Egypt will endanger its "second chance" for democracy if the military-led interim government persists in cracking down  on Islamists, a top U.S. diplomat said.
"If representatives of some of the largest parties in Egypt are detained or excluded, how are dialogue and participation possible?" Deputy Secretary of State William J. Burns  asked journalists after meeting with Egypt's military leaders and the military-appointed interim government officials.
"It is hard to picture how Egypt will be able to emerge from this crisis  unless its people come together to find a non-violent and inclusive path forward," said Burns, the highest-level U.S. official to visit Cairo since President Mohamed Morsi -- Egypt's first freely elected president -- was removed by the military July 3.
"The United States is firmly committed to helping Egypt succeed in this second chance to realize the promise of the revolution," Burns said.
"I am not naive. I know that many Egyptians have doubts about the United States, and I know that there will be nothing neat or easy about the road ahead," he said.
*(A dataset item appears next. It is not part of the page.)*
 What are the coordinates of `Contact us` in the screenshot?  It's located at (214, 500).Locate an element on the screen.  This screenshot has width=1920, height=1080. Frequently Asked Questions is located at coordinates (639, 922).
Burns did not mention Morsi by name and did not publicly repeat U.S. calls for the generals to release the unseated president, reported in military custody.
When an Egyptian journalist asked how the interim leaders responded to the U.S. calls for Morsi's release, Burns said, "We have made our views clear on that issue."
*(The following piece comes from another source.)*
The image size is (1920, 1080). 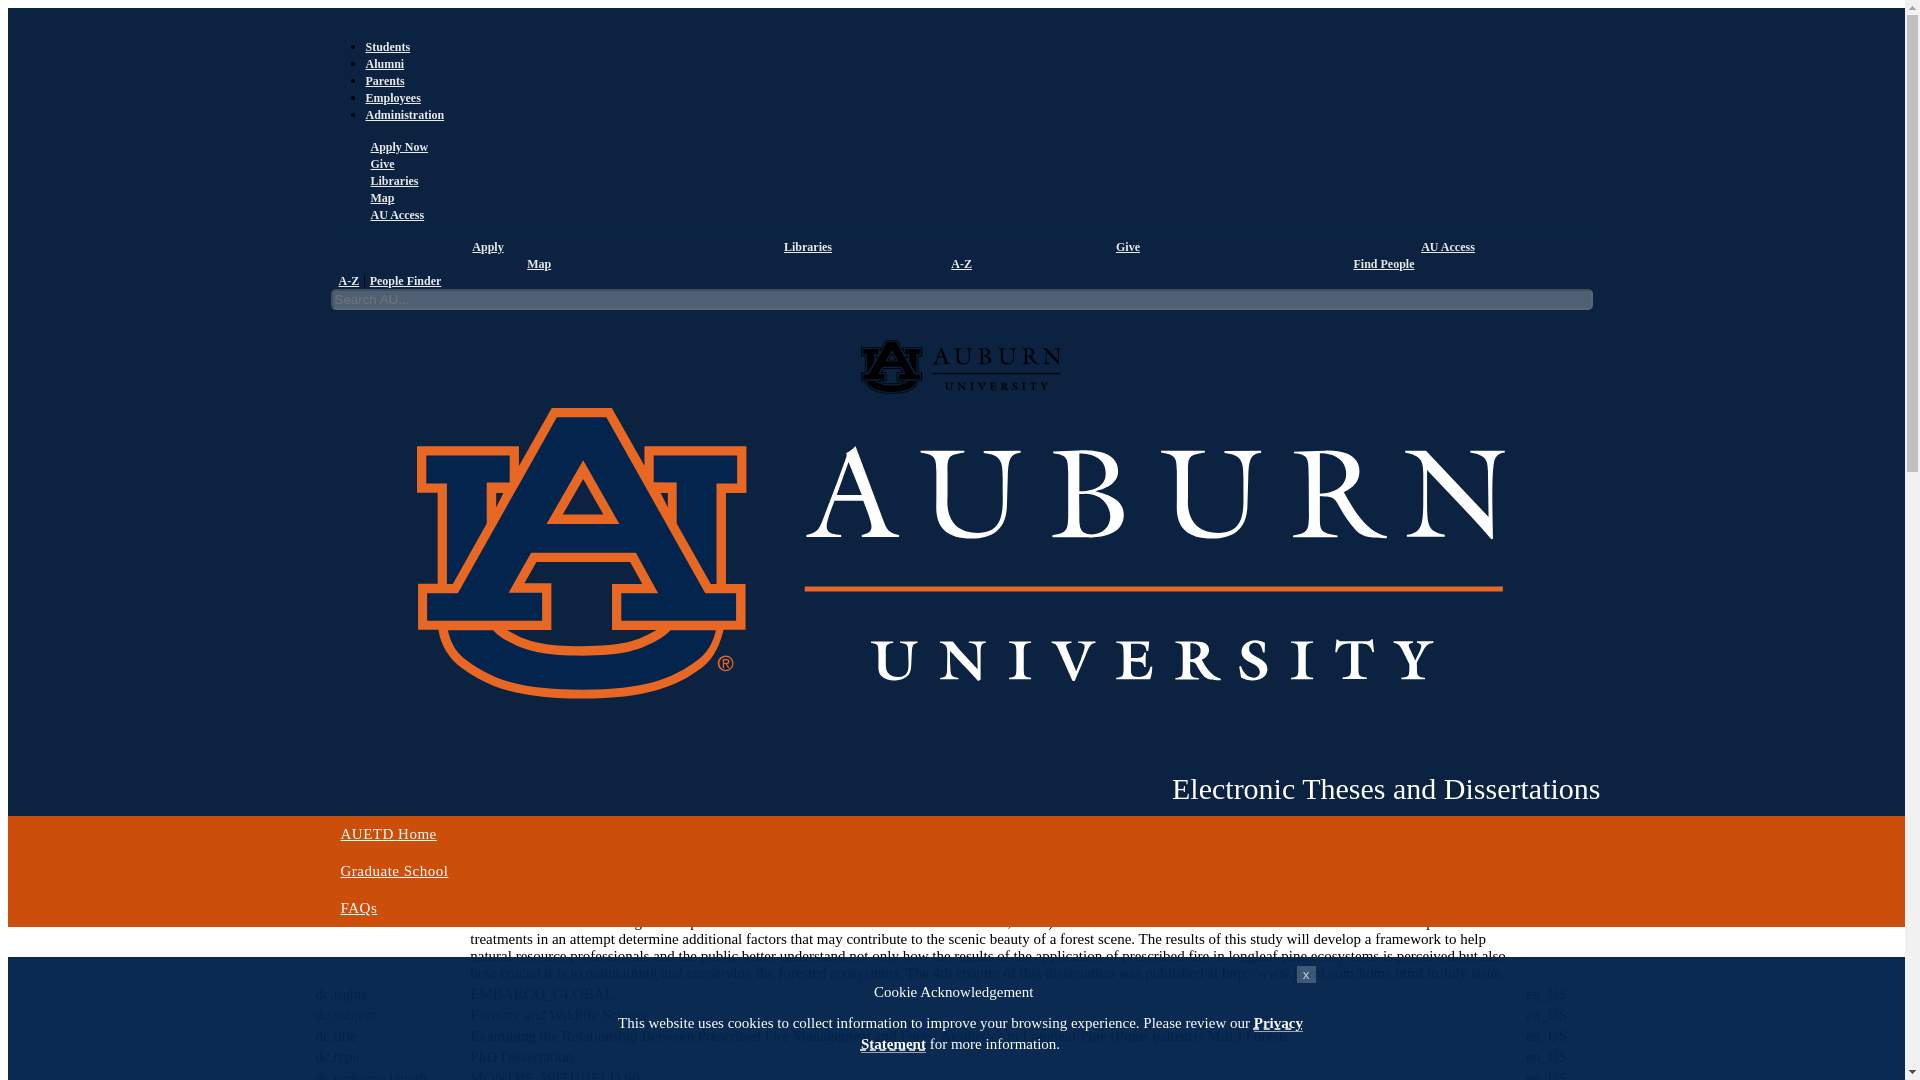 I want to click on Give, so click(x=1126, y=246).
Burns also made no mention of the Islamist Muslim Brotherhood movement that supports Morsi. Scores of senior figures of the religious, political and social movement have been arrested since Morsi's ouster, and the government said Sunday it froze the assets of 14 Brotherhood leaders. 
The military has also closed three Islamist satellite networks.
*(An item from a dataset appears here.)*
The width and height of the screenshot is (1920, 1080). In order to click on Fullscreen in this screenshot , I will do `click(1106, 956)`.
"We have called on the military to avoid any politically motivated arrests," Burns said. "And we have also called upon those who differ with the government to adhere to their absolute obligation to participate peacefully."
His remarks were followed by new clashes between Islamists and police.
Burns was also rebuffed by the group that led the popular uprising against Morsi, as well as the Brotherhood and the ultraconservative Nour Party, all of which said they would not meet with Burns. 
Burns and U.S. Ambassador Anne Patterson  had invited them to attend a roundtable discussion at one of Cairo's Four Seasons hotels.